Vous avez insisté sur l'augmentation de la cotisation vieillesse et non sur le changement d'assiette de la CSG – je ne vous le reproche pas car ce n'était pas l'objet de la page 515 que vous avez citée – qui la compensera et grâce à laquelle, dans certains cas, la situation des personnes concernées sera encore meilleure.
S'agissant des conditions de rachat de points, madame Fiat, nous n'avons pas fait de fiches mais j'ai noté cette très bonne idée et nous allons en inclure une sur le serveur.
La commission rejette les amendements.
Puis elle examine, en discussion commune, les amendements n° 107 de M. Marc Le Fur et n° 21130 de M. Boris Vallaud.

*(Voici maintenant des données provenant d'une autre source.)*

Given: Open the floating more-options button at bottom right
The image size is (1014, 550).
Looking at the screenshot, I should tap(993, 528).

Je serai rapide car ce type d'amendement a déjà été présenté pour d'autres articles. L'article 22 renvoie abondamment à des décrets, beaucoup trop à notre goût. Il nous semble donc sage que le Gouvernement soit accompagné et assisté par cette haute juridiction que vous aimez particulièrement, qui s'appelle le Conseil d'État.
Je me suis déjà exprimé à de nombreuses reprises sur l'intérêt ou non de solliciter le Conseil d'État.
Avis défavorable.
La commission rejette successivement les amendements.

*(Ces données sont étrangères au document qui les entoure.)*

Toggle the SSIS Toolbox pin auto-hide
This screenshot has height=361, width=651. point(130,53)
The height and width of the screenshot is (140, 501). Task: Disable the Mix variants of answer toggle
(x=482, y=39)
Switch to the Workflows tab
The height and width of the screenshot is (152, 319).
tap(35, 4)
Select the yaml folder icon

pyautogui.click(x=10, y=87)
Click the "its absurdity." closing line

Elle examine ensuite les amendements identiques n° 7668 de Mme Clémentine Autain, n° 7672 de Mme Caroline Fiat, n° 7675 de M. Jean-Luc Mélenchon, n° 7677 de Mme Mathilde Panot et n° 7684 de Mme Bénédicte Taurine.
Nous poursuivons les demandes de suppression d'alinéas, en l'occurrence, de l'alinéa 4.

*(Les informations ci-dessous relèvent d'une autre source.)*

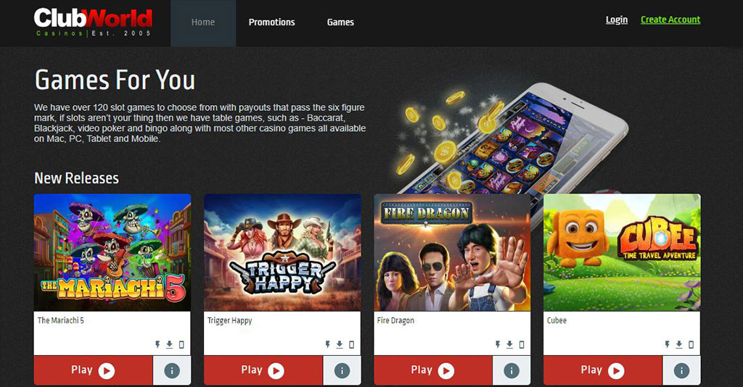
Task: Click bolt icon under The Mariachi 5
Action: coord(157,344)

Plus nous entendons les réponses à nos questions, moins nous avons l'impression que le chemin s'éclaire. Confirmez-vous, monsieur le rapporteur, que les 400 millions d'euros dont vous avez parlé constituent bien un manque à gagner pour la sécurité sociale ? Cumulée avec celle d'autres secteurs, la facture risque d'être salée ! Le Gouvernement est-il à même de chiffrer le manque à gagner suite à ces nouvelles assiettes, à ces nouveaux taux ?
Vous êtes en train de démanteler le régime de retraite, d'appauvrir les futurs retraités, de faire travailler les gens plus longtemps et, en plus, pour compenser l'affaire, vous supprimez des recettes pour la sécurité sociale ! Cette logique est particulièrement antisociale.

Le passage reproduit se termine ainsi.